Bust Enhancement Exercises
Every woman wants to have great breasts. Breasts are actually made up of fatty tissue, so their size depends upon how much fat you tend to store there, which calls in factors like your genetics, your weight, your health and your age. The muscles that reside directly underneath the breast are called the pectorals. They are partly responsible for the ‘perkiness’ of breasts. You can make your breasts appear bigger, firmer and more shapely by developing your pectoral, or chest, muscles.
Since the breasts are composed primarily of glandular tissue and fat, no amount of exercise will change their actual size or shape. But you can develop the chest muscles underneath the breasts (pectoral muscles) to improve your posture and give the illusion of lifted breasts.
We’re going to recommend three exercises for you to do at home that won’t cost you a penny and will give you a boost in 10-12 weeks. Do 8-15 reps and 1-3 sets of each move, 2-3 times a week and you’ll see results.
The Modified push-up
1. Lie on your stomach, bend your knees, and cross your ankles. Bend your elbows and place your palms on the floor just to the side and in front of your shoulders.

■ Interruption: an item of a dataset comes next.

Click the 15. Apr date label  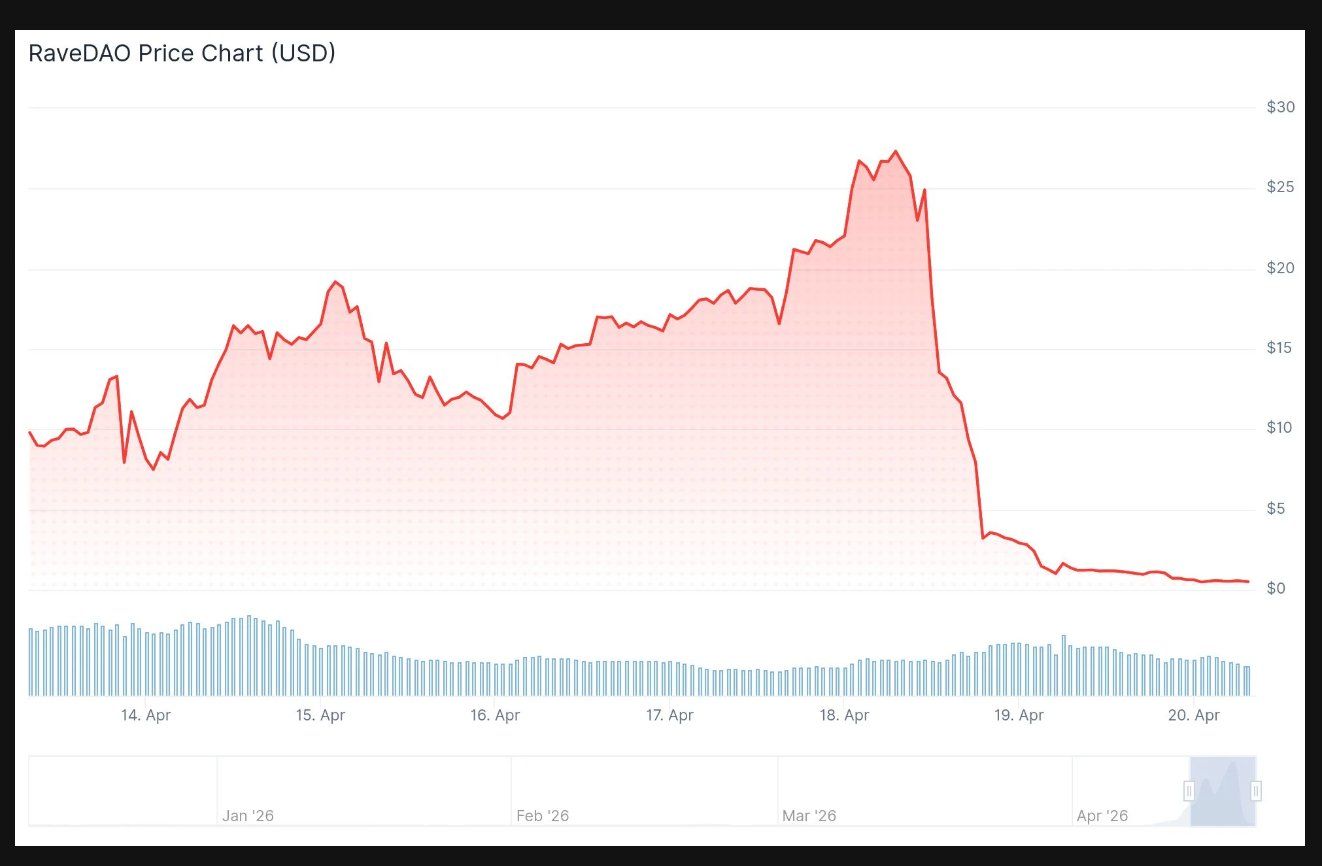click(x=320, y=715)
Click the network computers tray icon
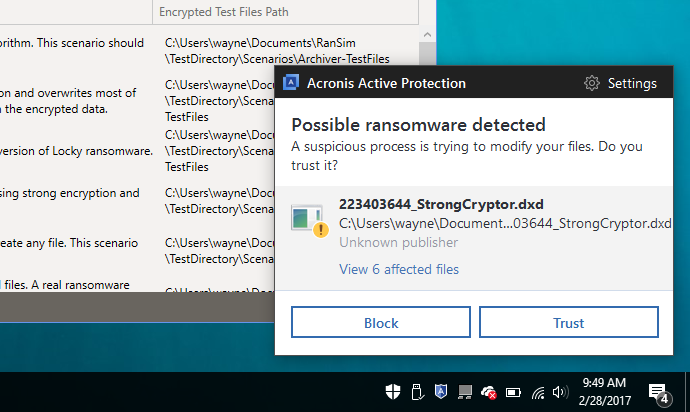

Straighten your arms and lift your body so you’re balanced on your palms and knees. Tuck your chin a few inches toward your chest so your forehead faces the floor. Tighten your abdominals.
2. Bend your elbows and lower your entire body in one motion. Rather than trying to touch your chest to the floor, lower yourself only until your upper arms are parallel to the floor. Push back up. Don’t lock your elbows at the top of the move and don’t do the dreaded ‘head bob’ (when you dip your head toward the floor without moving any other part of your body).
Soup tin press
1. Lie on your back with your feet flat on the floor and a tin of soup or a dumbbell in each hand. Make sure the soup tins are of equal weight. Push the soup tins up so your arms are directly over your shoulders and your palms face away from you. Pull your abdominals in but don’t jam your back into the floor or let it arch upwards. Tilt your chin in toward your chest.

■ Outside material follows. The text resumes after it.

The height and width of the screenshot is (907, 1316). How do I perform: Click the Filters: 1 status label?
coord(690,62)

2. Lower the tins of soup down and a little to the side until your arms make a 90-degree angle and your elbows lightly touch the floor. Push the weights back up, taking care not to lock your elbows or allow your shoulder blades to rise off the floor.

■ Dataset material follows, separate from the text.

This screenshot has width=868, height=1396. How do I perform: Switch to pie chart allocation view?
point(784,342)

1. Lie on the floor with your head, neck and upper back propped up against several large pillows. Hold a tin of soup or dumbbell in each hand and press the weights directly above your chest, palms facing each other. Tuck your chin to your chest to align your neck with the rest of your spine, and maintain your natural back posture, which is neither arched nor flattened.
2. Spreading your arms apart so that your elbows travel down and to the sides, lower the weights until your elbows lightly touch the floor. Maintaining a constant bend in your elbows, lift the weights back up, imagining that you have a barrel lying on your chest and you have to reach your arms wide around it.